Quien anda siempre quejándose en realidad no quiere trabajar. Por eso
el Señor, dirigiéndose a los pastores, dice: «fortaleced las manos
débiles, robusteced las rodillas vacilantes» (Hb 12,12; cf. Is 35,3).
3. La tentación de la murmuración y de la envidia. Y
esta es mala, ¿eh? El peligro es grave cuando el consagrado, en lugar
de ayudar a los pequeños a crecer y de regocijarse con el éxito de
sus hermanos y hermanas, se deja dominar por la envidia y se convierte
en uno que hiere a los demás con la murmuración. Cuando, en lugar de
esforzarse en crecer, se pone a destruir a los que están creciendo, y
cuando en lugar de seguir los buenos ejemplos, los juzga y les quita su
valor.
La envidia es un cáncer que destruye en poco tiempo cualquier
organismo: «Un reino dividido internamente no puede subsistir; una
familia dividida no puede subsistir» (Mc 3,24-25). De hecho, no lo
olviden, «por envidia del diablo entró la muerte en el mundo» (Sb 2,24).
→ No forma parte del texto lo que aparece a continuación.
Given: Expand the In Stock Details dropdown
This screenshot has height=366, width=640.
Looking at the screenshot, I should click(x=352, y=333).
Y la murmuración es su instrumento y su arma.
4. La tentación de compararse con los demás. La
riqueza se encuentra en la diversidad y en la unicidad de cada uno de
nosotros. Compararnos con los que están mejor nos lleva con frecuencia a
caer en el resentimiento, compararnos con los que están peor, nos
lleva, a menudo, a caer en la soberbia y en la pereza.
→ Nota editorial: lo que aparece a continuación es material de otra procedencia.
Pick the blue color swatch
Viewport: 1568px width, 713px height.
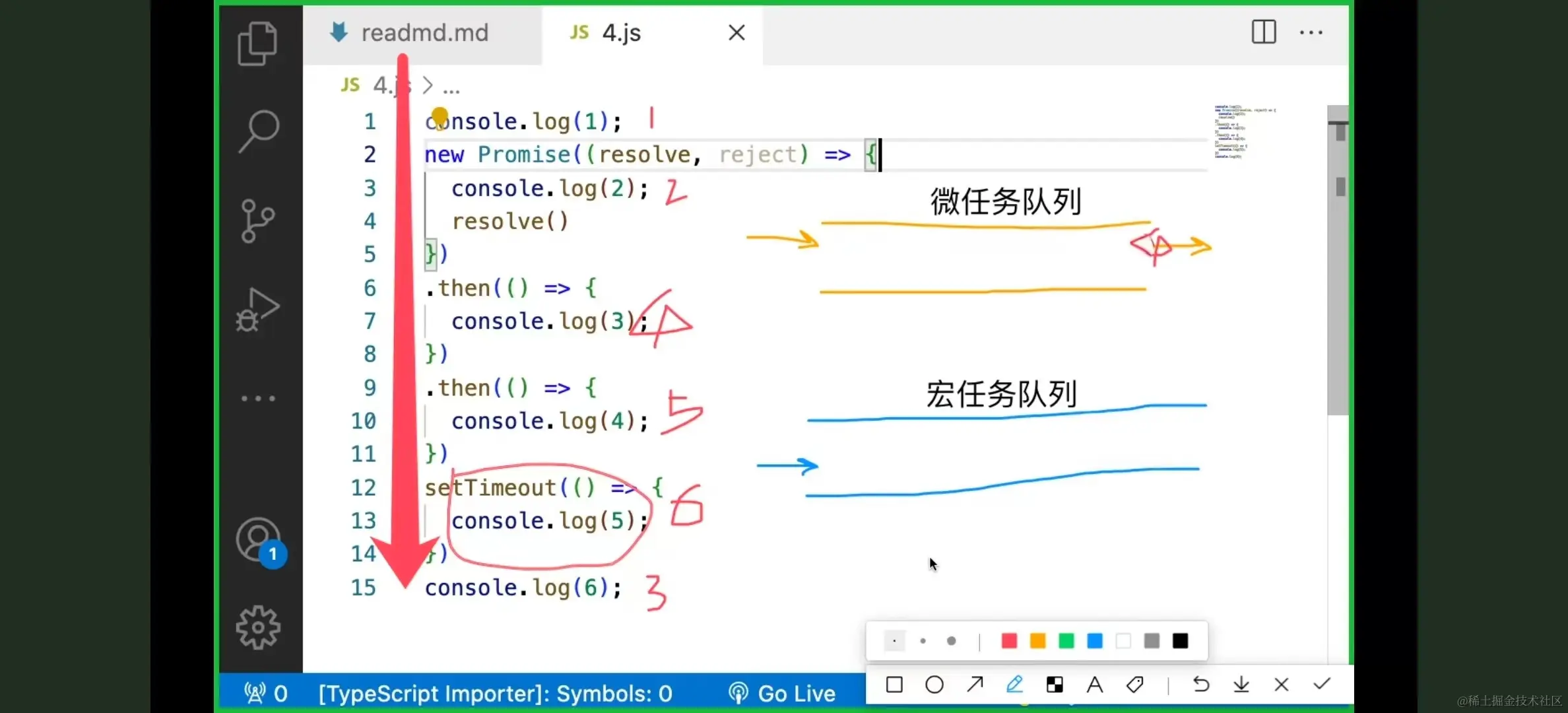1095,641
Quien tiende siempre a compararse con los demás termina paralizado.
Aprendamos de los santos Pedro y Pablo a vivir la diversidad de
caracteres, carismas y opiniones en la escucha y docilidad al Espíritu
Santo.
5. La tentación del «faraonismo», – ¡estamos en Egipto!, bromeó – es decir, de endurecer el corazón y cerrarlo al Señor y a los demás.
Es la tentación de sentirse por encima de los demás y de someterlos por
vanagloria, de tener la presunción de dejarse servir en lugar de
servir. Es una tentación común que aparece desde el comienzo entre los
discípulos, los cuales —dice el Evangelio— «por el camino
habían discutido quién era el más importante» (Mc 9,34).
El antídoto a este veneno es: «Quien quiera ser el primero, que sea el último de todos y el servidor de todos» (Mc 9,35).
6. La tentación del individualismo. Como dice el
conocido dicho egipcio: «Yo, y después de mí, el diluvio». Es la
tentación de los egoístas que por el camino pierden la meta y, en vez
de pensar en los demás, piensan sólo en sí mismos, sin experimentar
ningún tipo de vergüenza, más bien al contrario, se justifican. La
Iglesia es la comunidad de los fieles, el cuerpo de Cristo, donde
la salvación de un miembro está vinculada a la santidad de todos (cf.
1Co 12,12-27; Lumen gentium, 7). El individualista es, en cambio, motivo de escándalo y de conflicto.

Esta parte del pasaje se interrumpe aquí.